DOCUMENT TEXT:
★ ★ ★
Senator-elect Rick Jones (R-Grand Ledge) thinks the legalization of medical marijuana in Michigan has been done in a haphazard manner and needs to have proper oversight and regulation in place to prevent negative outcomes.
The Denver Post reported in November of this year that taxes on medical marijuana dispensaries had resulted in $2.2 million in tax revenue for local and state government in Colorado. While that is a tiny amount of the budget gap that state faces – estimated at $1.8 billion – it could be an indicator of a new revenue stream for state government.
Jones says extending a sales tax to medical marijuana was not an option. “If it truly is a prescription we don’t tax prescription drugs,” said Jones.
But Jones says the money made by caregivers should be taxed by both the federal and state governments. Currently the Michigan income tax is 4.35%, according to the state of Michigan website. The federal income tax rate is between 10% and 35% depending on the actual income.
The incoming lawmaker also said the income from medical marijuana caregiver activities should also be subject to business taxes just like any pharmaceutical company in the state would be subjected to.
★ ★ ★
SOURCE DATA:
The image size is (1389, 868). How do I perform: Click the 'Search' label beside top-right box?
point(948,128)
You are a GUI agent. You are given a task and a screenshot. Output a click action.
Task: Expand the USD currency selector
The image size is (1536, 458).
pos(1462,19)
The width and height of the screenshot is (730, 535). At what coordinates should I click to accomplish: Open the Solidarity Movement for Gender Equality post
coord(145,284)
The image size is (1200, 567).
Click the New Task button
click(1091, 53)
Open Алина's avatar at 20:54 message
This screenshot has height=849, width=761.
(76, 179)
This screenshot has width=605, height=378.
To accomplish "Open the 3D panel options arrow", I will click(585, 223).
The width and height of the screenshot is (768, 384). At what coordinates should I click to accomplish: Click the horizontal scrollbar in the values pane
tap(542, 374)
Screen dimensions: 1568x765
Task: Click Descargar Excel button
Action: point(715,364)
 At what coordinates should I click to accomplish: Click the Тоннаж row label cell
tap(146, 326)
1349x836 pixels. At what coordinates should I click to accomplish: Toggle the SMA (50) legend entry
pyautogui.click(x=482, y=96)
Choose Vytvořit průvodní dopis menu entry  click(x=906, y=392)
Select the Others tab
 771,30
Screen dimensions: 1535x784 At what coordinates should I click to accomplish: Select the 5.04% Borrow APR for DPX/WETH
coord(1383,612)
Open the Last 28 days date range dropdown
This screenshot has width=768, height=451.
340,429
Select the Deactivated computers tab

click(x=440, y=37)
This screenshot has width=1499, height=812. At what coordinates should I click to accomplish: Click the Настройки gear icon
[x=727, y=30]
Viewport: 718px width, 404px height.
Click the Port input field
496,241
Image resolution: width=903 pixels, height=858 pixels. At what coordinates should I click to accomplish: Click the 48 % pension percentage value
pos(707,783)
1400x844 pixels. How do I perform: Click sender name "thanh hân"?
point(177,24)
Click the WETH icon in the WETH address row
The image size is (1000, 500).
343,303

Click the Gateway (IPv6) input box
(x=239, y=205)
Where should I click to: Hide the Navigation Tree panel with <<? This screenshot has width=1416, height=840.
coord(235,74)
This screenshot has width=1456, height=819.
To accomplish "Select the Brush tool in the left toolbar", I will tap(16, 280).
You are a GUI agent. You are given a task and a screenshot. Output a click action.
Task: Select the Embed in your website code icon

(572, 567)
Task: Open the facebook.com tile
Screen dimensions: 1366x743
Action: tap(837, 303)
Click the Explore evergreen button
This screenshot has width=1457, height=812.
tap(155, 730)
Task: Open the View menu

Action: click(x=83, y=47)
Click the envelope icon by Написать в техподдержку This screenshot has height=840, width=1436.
★ ★ ★
PROBLEM SET:
1 > Check each statement against the medical marijuana article. For each, answer yes or no and quote the words that decide it.
(a) Jones supports extending a sales tax to medical marijuana.
(b) The Michigan income tax is 4.35%.
(c) Taxes on Colorado's medical marijuana dispensaries brought in $1.8 billion.
2 > According to the medical marijuana article, which newspaper reported the tax revenue from Colorado's dispensaries?

EXERCISE RESPONSES:
1 >
(a) No: "Jones says extending a sales tax to medical marijuana was not an option."
(b) Yes: "Currently the Michigan income tax is 4.35%"
(c) No: "had resulted in $2.2 million in tax revenue for local and state government in Colorado"

2 > The Denver Post.